TREŚĆ ZADANIA:
Przekształć materiał w dwukolumnowy plik CSV z kolumnami „tekst” i „odpowiedź”. Uwzględnij tylko fragment od wiersza z „Craig [886, 922]” aż do końca materiału, oba krańce włącznie. Każdemu wierszowi materiału ma odpowiadać jeden wiersz CSV, a jego tekst i odpowiedź mają trafić do osobnych pól w cudzysłowie, z podziałami wierszy zamienionymi na spacje.

(Rekordy ze zbioru danych)
>>>>

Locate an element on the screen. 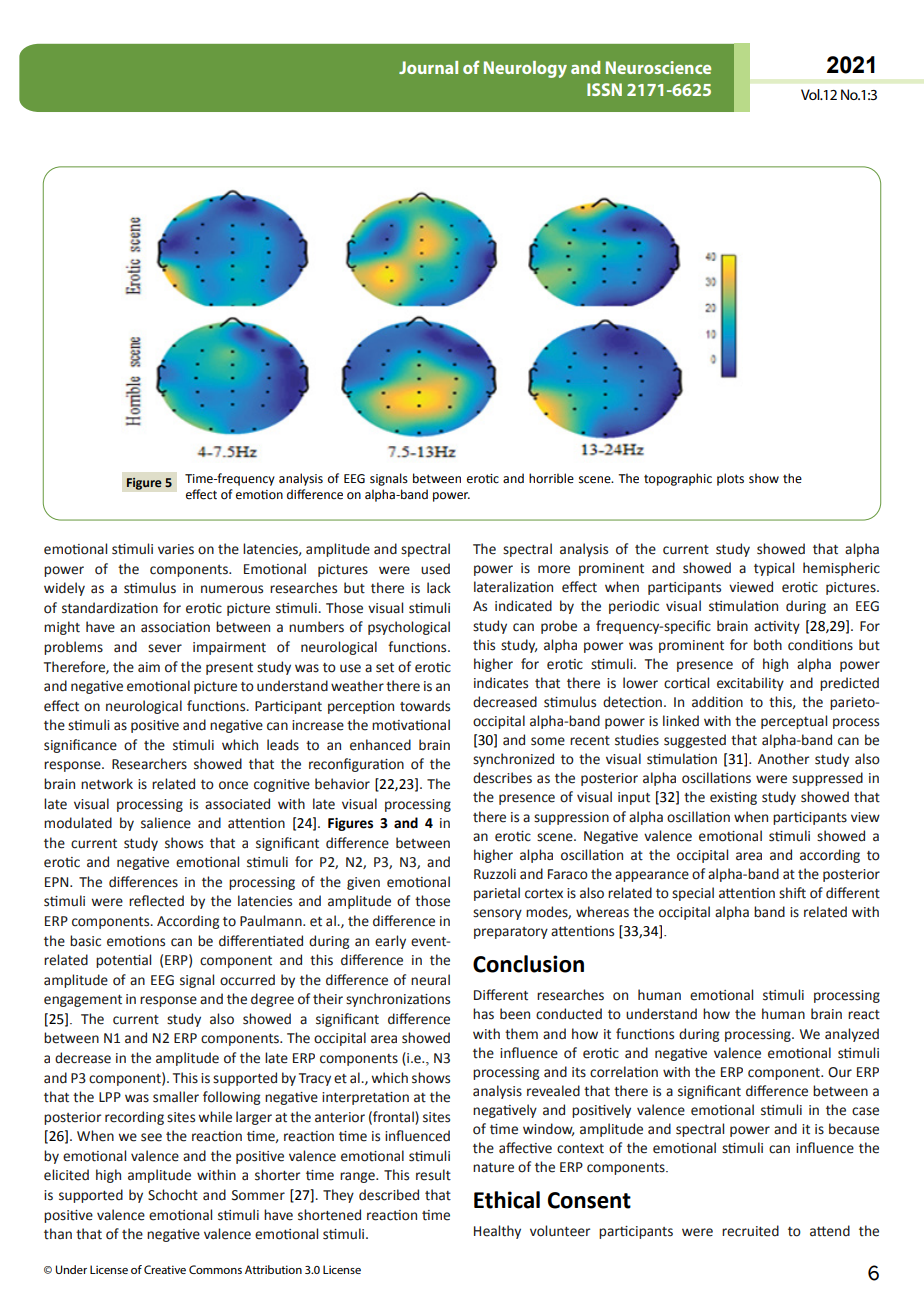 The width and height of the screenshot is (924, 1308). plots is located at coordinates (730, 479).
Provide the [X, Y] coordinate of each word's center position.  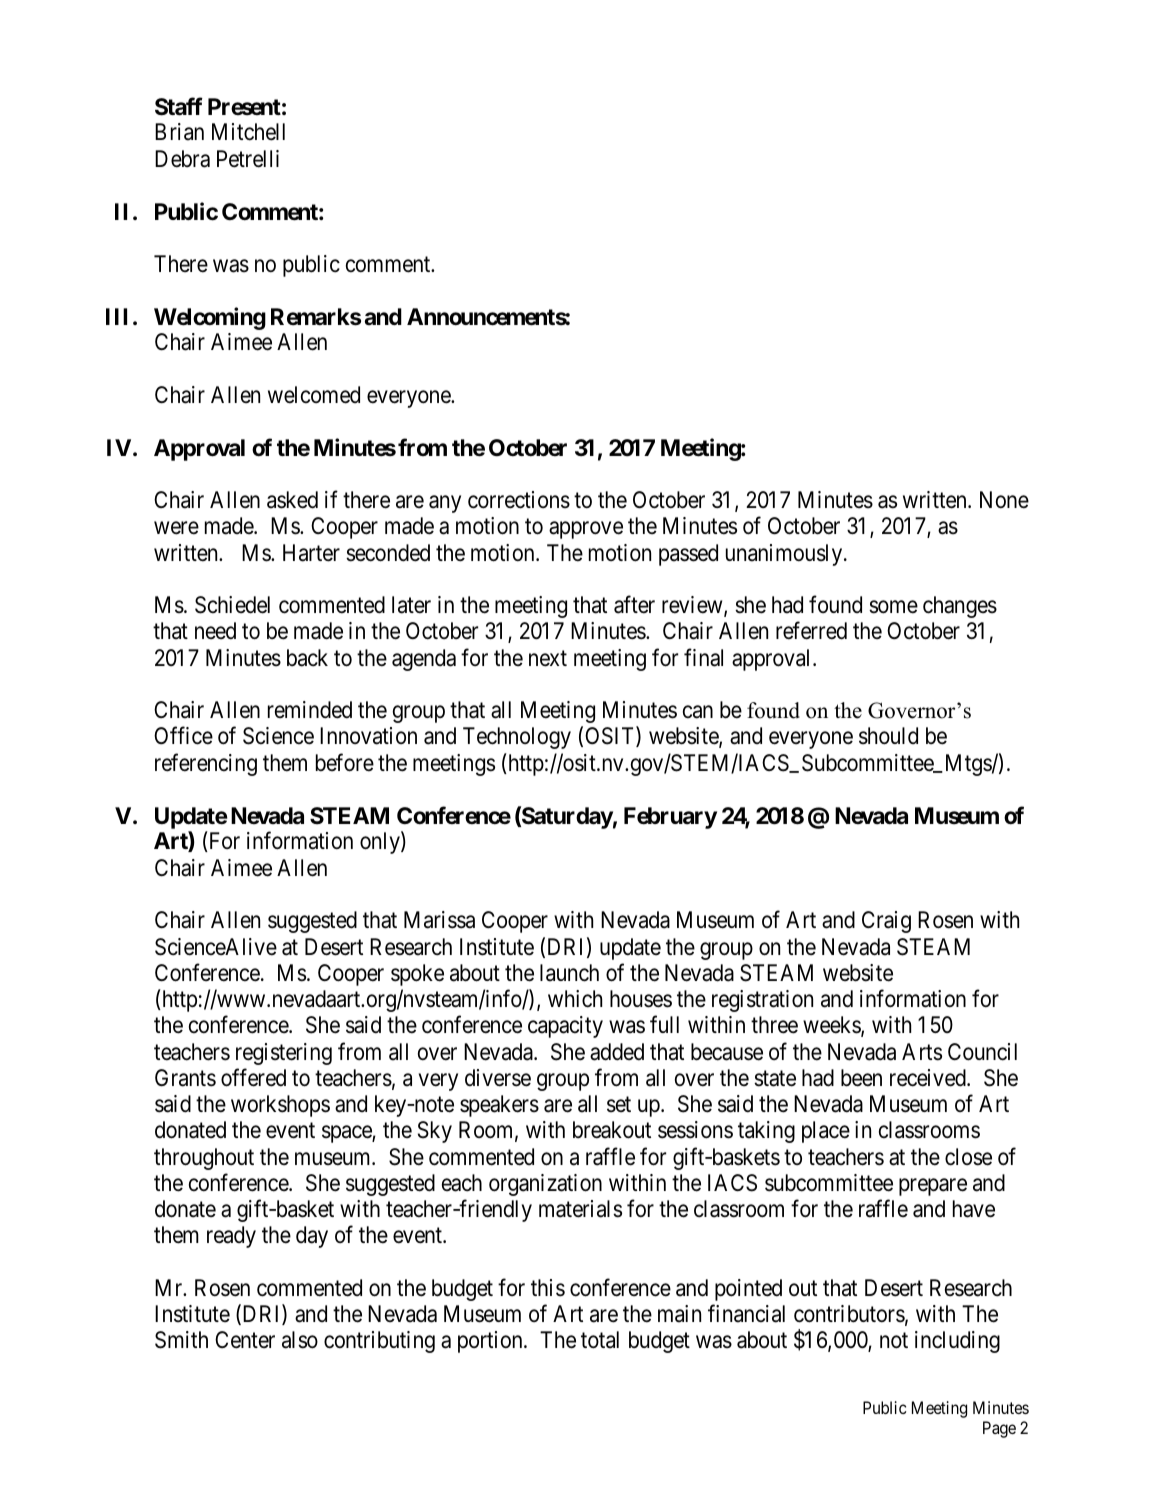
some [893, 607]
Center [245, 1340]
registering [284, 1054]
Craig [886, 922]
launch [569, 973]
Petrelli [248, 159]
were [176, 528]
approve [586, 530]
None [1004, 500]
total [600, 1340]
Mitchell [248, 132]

<<<<

ODPOWIEDŹ:
tekst,odpowiedź
"Craig","[886, 922]"
"launch","[569, 973]"
"Petrelli","[248, 159]"
"were","[176, 528]"
"approve","[586, 530]"
"None","[1004, 500]"
"total","[600, 1340]"
"Mitchell","[248, 132]"